お数珠(じゅず)といったほうが馴染みが深い方もおられるかもしれませんが、浄土真宗ではお念珠(ねんじゅ)と言い習わしています。合掌しないときには、左手に持ちます。
お経本(きょうぼん)は、お釈迦さまが説かれた教説や親鸞聖人の著作からのお言葉が掲載されており、お勤め(読経)のときに用いられます。多くの場合、お寺には貸出用のお経本が用意されていますので、気兼ねなくご利用ください。
お念珠にも色々なものあるけど・・・
房が違うなど、種類がたくさんあるようです。
お念珠には形状としては単輪(一連)のものと双輪(二連)のものがあります。
また、房(ふさ)も紐状のものやぼんぼり状のもの、切り房になっているものがあり、男性用や女性用と区別されている場合もあります。

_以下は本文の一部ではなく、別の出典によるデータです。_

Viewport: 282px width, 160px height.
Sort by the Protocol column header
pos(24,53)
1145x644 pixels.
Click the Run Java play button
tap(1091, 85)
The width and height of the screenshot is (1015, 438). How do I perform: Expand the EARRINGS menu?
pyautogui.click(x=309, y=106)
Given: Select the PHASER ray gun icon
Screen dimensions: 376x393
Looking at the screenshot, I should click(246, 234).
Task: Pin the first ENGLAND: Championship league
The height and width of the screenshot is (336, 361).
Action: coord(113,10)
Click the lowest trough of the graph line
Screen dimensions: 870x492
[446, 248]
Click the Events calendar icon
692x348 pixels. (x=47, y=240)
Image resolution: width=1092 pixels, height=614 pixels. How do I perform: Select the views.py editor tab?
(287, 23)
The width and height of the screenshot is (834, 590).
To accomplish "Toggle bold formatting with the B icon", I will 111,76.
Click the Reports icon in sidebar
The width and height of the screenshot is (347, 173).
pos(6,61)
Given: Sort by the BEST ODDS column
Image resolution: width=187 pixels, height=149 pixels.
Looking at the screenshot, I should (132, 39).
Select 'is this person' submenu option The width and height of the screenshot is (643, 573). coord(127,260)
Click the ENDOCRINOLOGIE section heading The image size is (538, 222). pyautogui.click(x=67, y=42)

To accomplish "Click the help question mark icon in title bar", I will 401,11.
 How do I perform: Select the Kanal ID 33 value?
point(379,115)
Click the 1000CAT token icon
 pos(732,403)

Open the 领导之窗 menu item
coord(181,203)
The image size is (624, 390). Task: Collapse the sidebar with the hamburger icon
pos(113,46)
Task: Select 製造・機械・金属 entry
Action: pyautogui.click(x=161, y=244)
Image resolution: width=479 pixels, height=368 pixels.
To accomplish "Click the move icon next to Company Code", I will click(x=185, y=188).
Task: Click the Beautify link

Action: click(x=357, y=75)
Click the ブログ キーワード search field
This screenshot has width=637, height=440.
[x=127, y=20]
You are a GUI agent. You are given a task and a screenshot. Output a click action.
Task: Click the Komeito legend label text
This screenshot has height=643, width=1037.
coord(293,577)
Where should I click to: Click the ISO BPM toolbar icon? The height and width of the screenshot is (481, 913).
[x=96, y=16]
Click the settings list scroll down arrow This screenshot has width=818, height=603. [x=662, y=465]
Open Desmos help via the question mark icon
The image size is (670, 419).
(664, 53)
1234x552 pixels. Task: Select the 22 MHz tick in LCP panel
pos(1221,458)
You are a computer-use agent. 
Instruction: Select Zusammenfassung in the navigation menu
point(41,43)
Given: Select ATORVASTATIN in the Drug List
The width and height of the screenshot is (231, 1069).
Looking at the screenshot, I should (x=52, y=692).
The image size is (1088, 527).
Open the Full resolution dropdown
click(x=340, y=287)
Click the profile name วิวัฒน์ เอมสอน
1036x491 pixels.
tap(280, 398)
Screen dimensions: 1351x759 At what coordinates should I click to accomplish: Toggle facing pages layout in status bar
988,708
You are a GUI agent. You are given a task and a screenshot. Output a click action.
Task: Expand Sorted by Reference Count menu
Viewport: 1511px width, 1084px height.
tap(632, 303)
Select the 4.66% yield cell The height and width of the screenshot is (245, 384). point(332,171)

まずはご家庭にあるお念珠をお使いになられてください。新たに購入される場合は、単輪で紐か切り房のものを求められると良いと思います。

式章

結婚式や式典の場には、その場に相応しい装いとして「ドレスコード」が設定されていることがあります。時と場所に応じて服装を調整することは、色々な場面で見かける光景です。
お寺やご家庭のご仏事においても、時と場にふさわしい服装が一応定められており、「式章(しきしょう)」を着用することが勧められています。
式章は、本願寺第23代勝如上人の伝灯奉告法要をご縁に、昭和7年に制定されました。式章は「一領、二領」と数えられますが、それは正式な場での服装であった裃(かみしも)と同じ数えかたです。ご仏縁に遇うときに、先人たちは衣服を整えて「自分の“いのち”の大事なことを聞かせてもらう」と挑んでおられた心構えに、学ぶことが多いように思われます。